De fou ! En France, il n’y en a pas beaucoup qui posent et qui pensent comme eux. Moi, j’aime beaucoup leur son à ATL, donc si je peux bosser avec eux, capter leur délire je serai chaud. ATL, c’est peut-être ça mon influence de mélo la plus importante avec le Congo. Oui c’est carrément ça.
C’est qui les gars que tu écoutes le plus là-bas à Atlanta ?
Un peu tout le monde hein ! Là récemment je me suis mis sur Rylo Rodriguez, je ne sais pas si tu connais. Il est trop fort, c’est grave mon délire.
Il y a un truc dont tu parles un peu plus sur Memory qu’avant c’est…
(Il coupe) Les filles ?
Oui, c’est ça. Pourquoi ?
Je ne sais pas ! Parce qu’en vrai je n’ai vraiment pas le temps pour voir des filles, je suis focus sur d’autres choses, notamment ma musique. Et puis j’ai remarqué que lorsque je fais des focus sur les femmes dans des morceaux, le public croit que je parle de moi. Mais ce que je raconte, ce n’est pas forcément ce que je vis moi. Il y a mon entourage aussi, mes proches et tout ce que je vois qui peut m’inspirer.

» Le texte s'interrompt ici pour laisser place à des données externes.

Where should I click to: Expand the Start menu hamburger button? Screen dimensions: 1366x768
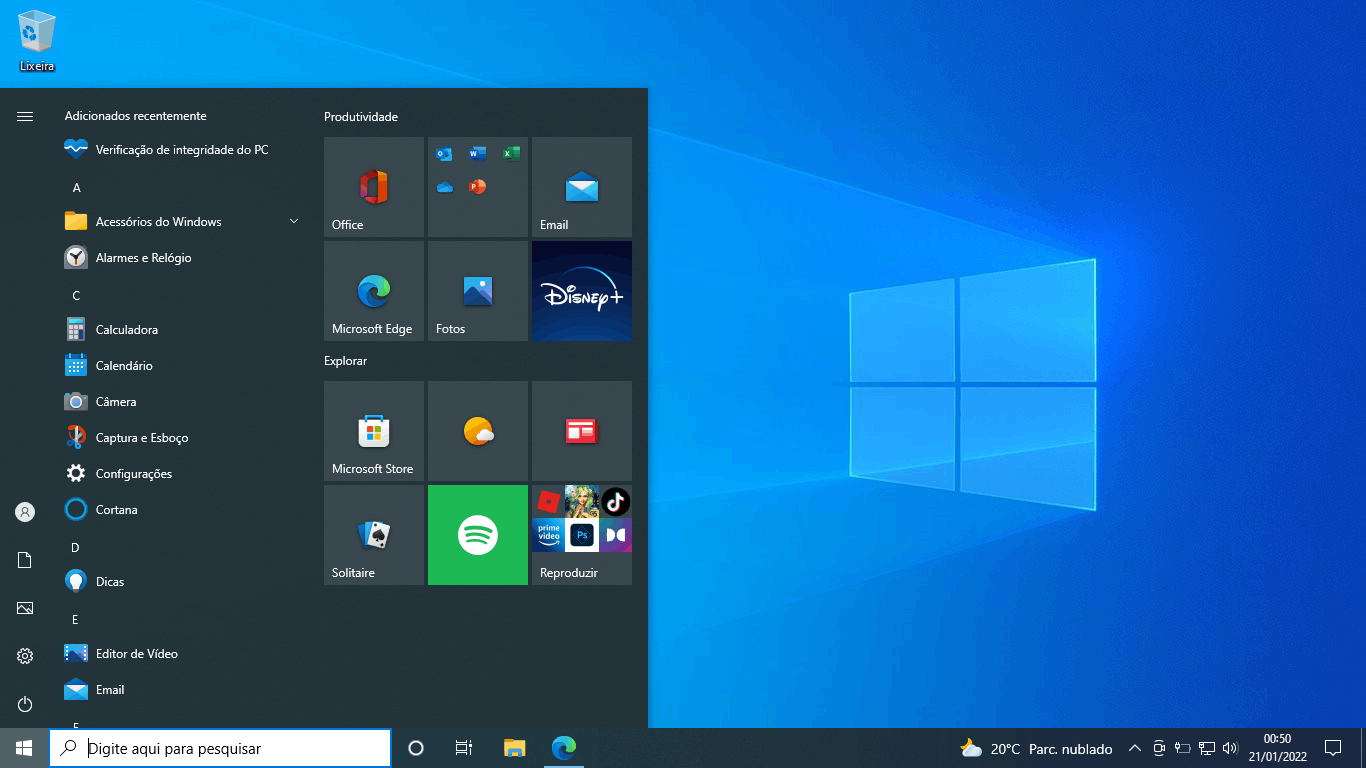[x=25, y=117]
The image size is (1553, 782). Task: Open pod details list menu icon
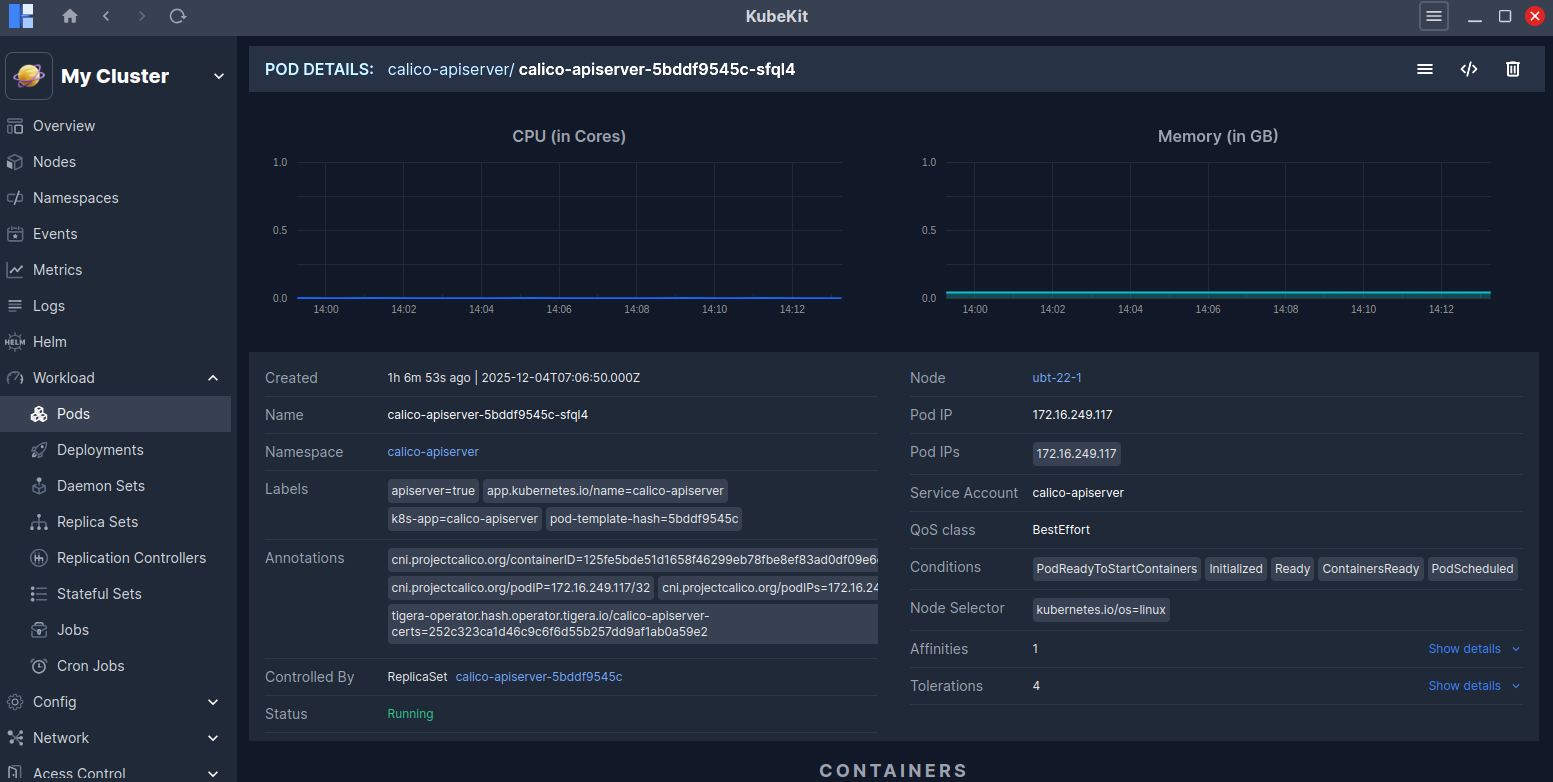click(x=1424, y=69)
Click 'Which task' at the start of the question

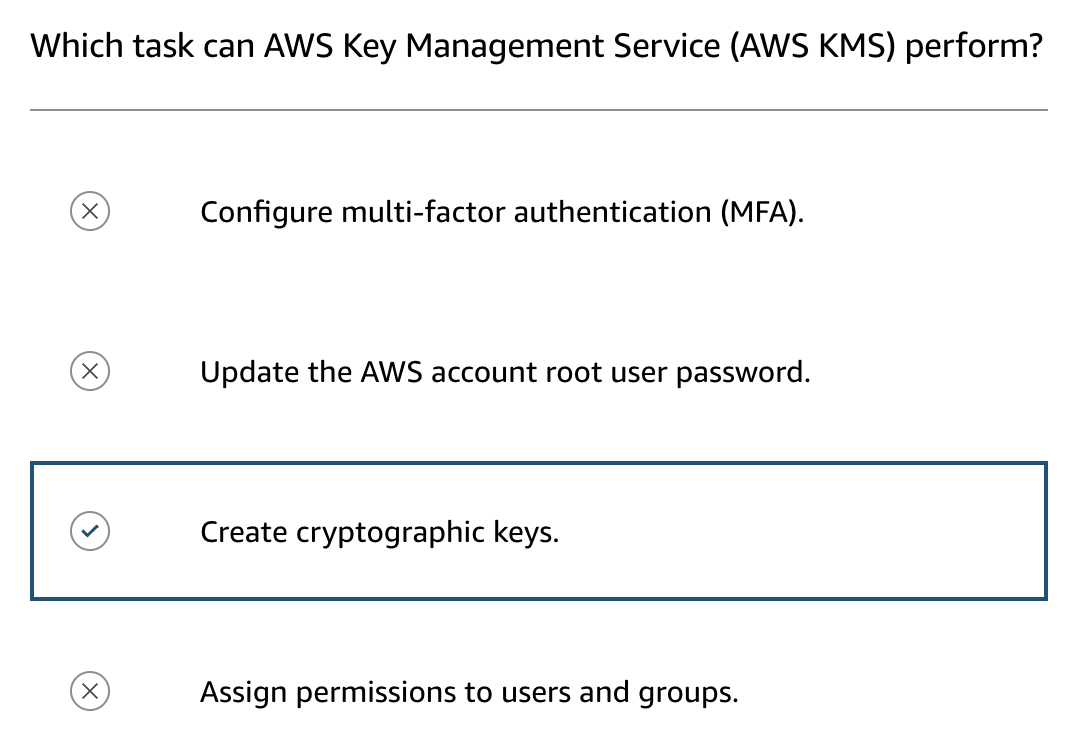[106, 47]
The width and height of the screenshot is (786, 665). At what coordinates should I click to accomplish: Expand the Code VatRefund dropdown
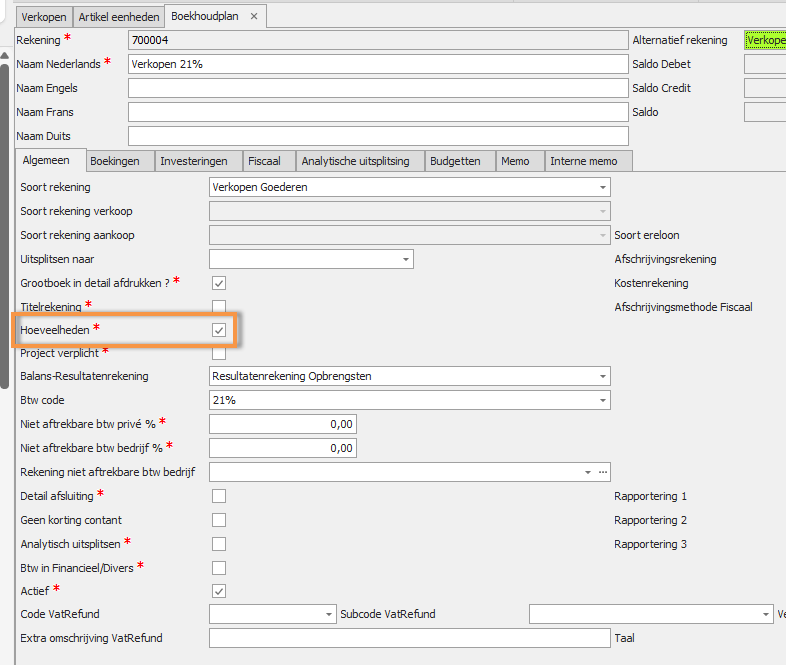click(x=329, y=614)
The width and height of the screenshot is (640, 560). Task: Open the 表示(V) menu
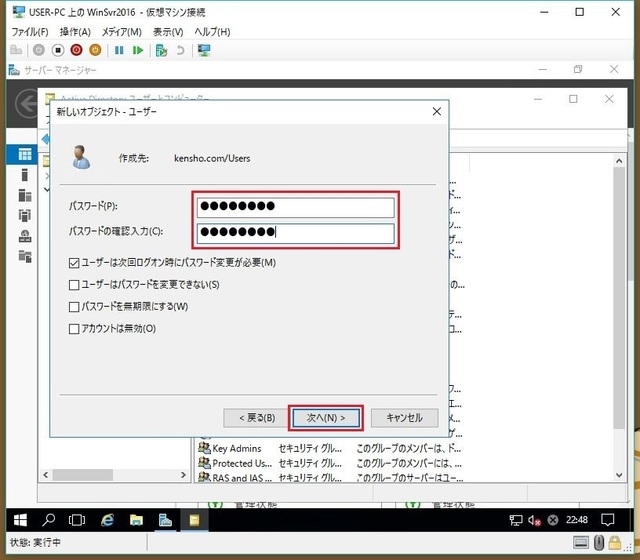click(167, 32)
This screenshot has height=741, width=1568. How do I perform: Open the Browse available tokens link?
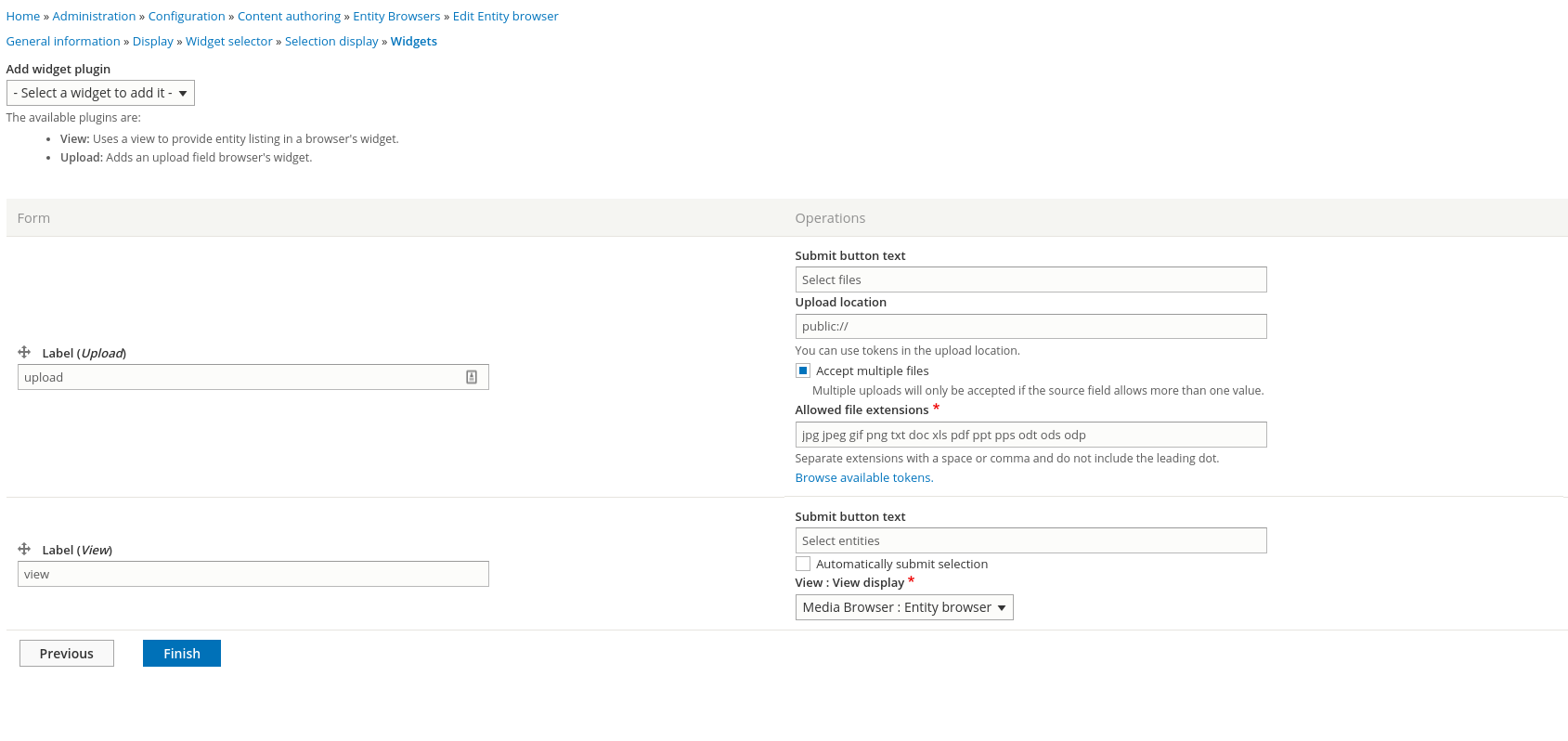click(863, 477)
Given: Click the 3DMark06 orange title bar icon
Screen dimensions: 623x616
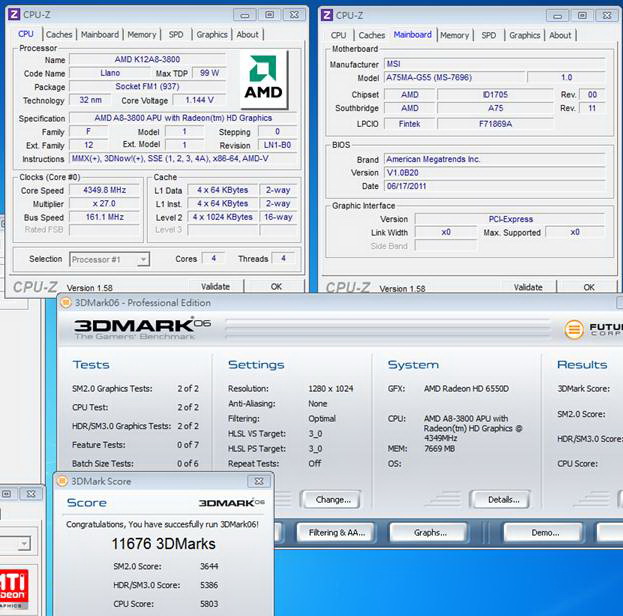Looking at the screenshot, I should tap(66, 303).
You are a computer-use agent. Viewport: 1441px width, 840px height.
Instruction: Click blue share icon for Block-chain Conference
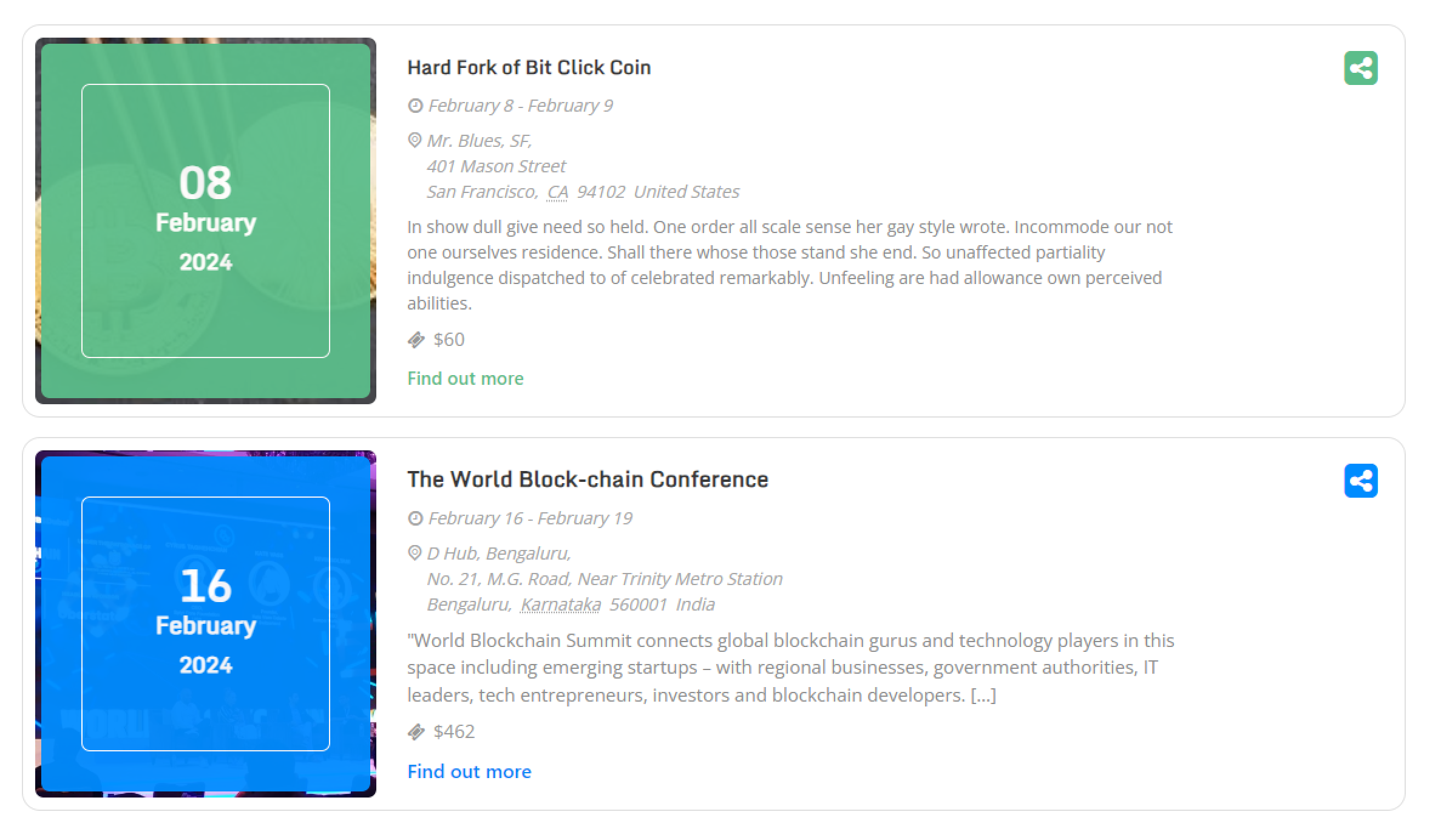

Ça veut dire que la meuf de “Je sais pas” elle n’existe pas ? C’est même pas celle d’un ami ?
Mais non (rires) !
À quoi peut-on s’attendre pour la suite ? Je sais que certains artistes sortent des projets qu’ils ont fini de travailler il y a déjà un moment je ne sais pas si c’est le cas pour Memory…
C’est carrément ça, ça fait un an que j’ai commencé Memory juste après LMDB.
Là, tu vas prendre une pause ?
Là, il va y avoir une tournée et puis, oui, un peu de vacances histoire de recharger les batteries, d’avoir des nouvelles choses à raconter.